Dahlias are dying

Mentor, OH

What started off as a pretty good year for dahlias has gone south the last couple weeks. The problem is only in one bed where the leaves are turning brown and the stems feel like wet noodles. I dug up a few tubers and some look perfectly fine while others were in various stages of rot. I'm sure it's not from over-watering since plants in two nearby beds are thriving and blooming their heads off. They also get the same amount of sun. The dying has gone from right to left taking each plant as it goes. Therefore, I think it has to be caused by some virus. Luckily, every plant in this bed was a mis-labeled that I was discarding this Fall anyway. Friends and neighbors have asked for the tubers but since I'm afraid they're diseased, the only person getting them will be the garbage collector. This is the same bed that I posted about in July that was getting eaten by Asiatic beetles. Is it possible that the beetles combined with the super hot, dry weather caused a stressful condition that the plants could not overcome? This is only my second year with dahlias,so any comments would be greatly appreciated. This plant pictured had big, beautiful purple flowers two weeks ago.

Thumbnail by psudan
Mentor, OH

This one died a few days ago. Last week it was covered with red flowers.

Thumbnail by psudan
(Pony) Lakewood, WA(Zone 8a)

Yikes. I have no idea. I hope some of the experienced folks here can tell you what caused that!

If I see any signs of a problem on my plants, I spray the heck out of them with neem. It fixes things most of the time, since it works on pests and fungus, etc. it's kind of a cure-all.

(Arlene) Southold, NY(Zone 7a)

Dan - sorry to see those photos and hear of what happened with your dahlias. I also have no idea what could have caused it but stress sounds like a probable cause. Is the soil similar in all areas or could the dying ones have been in more clay?

I'd be cautious about planting again in the soil but winter may kill any virus now present.

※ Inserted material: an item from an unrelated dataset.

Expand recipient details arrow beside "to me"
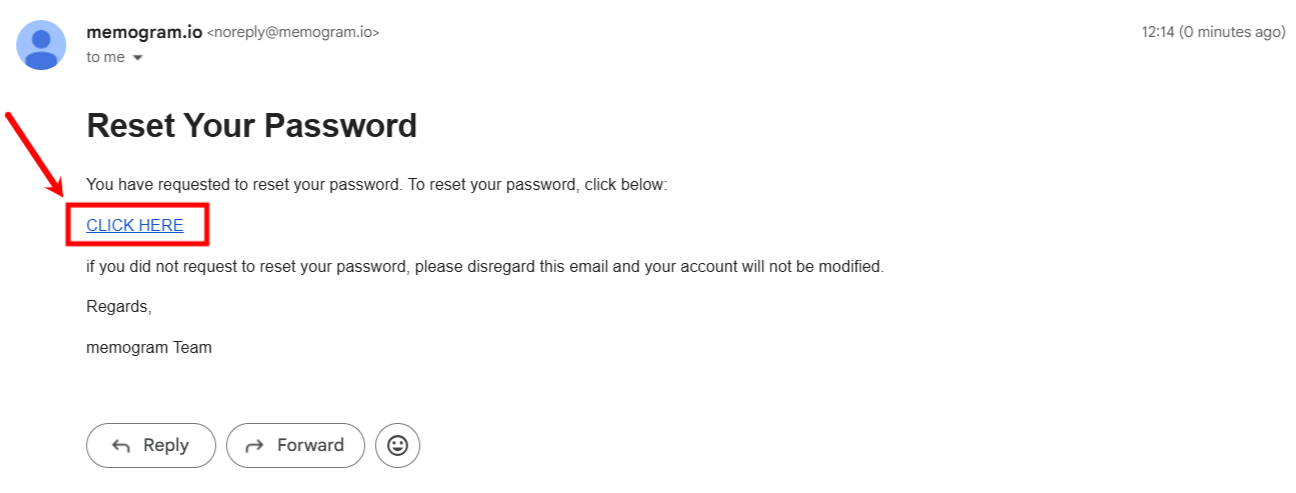1296x493 pixels. click(138, 58)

Would you consider calling your local Cooperative Extension Service and asking them?

Mentor, OH

Pirl, all three areas have very similar soil. This particular area may have slightly more sand but not much difference. I went to our local Extension Service recently when my tomatoes had blossom end rot. They were extremely helpful and knowledgeable and from what I understand very under-utilized by local gardeners. I will go there as soon as I have a chance. Thanks for your response.

(Arlene) Southold, NY(Zone 7a)

Good luck, Dan. Some Extension Services are better than others so I'm glad you have a good one.

In the meantime would you consider just cutting back each dahlia, removing all brown leaves/stems/flowers, and seeing if they perk up again?

Ft Lauderdale, FL(Zone 10a)

I'm thinking its something bacterial like grey mold/powdery mildew or downey mildew. That would also explain why it's hopping from plant to plant in the infected area. These bacterial infections are also most common in late summer....I believe. If it is one of these three bacterial issues, the plants look too infected to begin treatment with a fungicide or pesticide. Perhaps pirl's suggestion to just cut the plant back down to ground level would be the best option. That would also reduce the risk that the bacterial issue could spread to one of the other flower beds.

Jon

(Arlene) Southold, NY(Zone 7a)

Good thought about the fungus and spreading it.

Don't put the pieces you cut off into your own compost. It's not worth the risk of spreading a problem.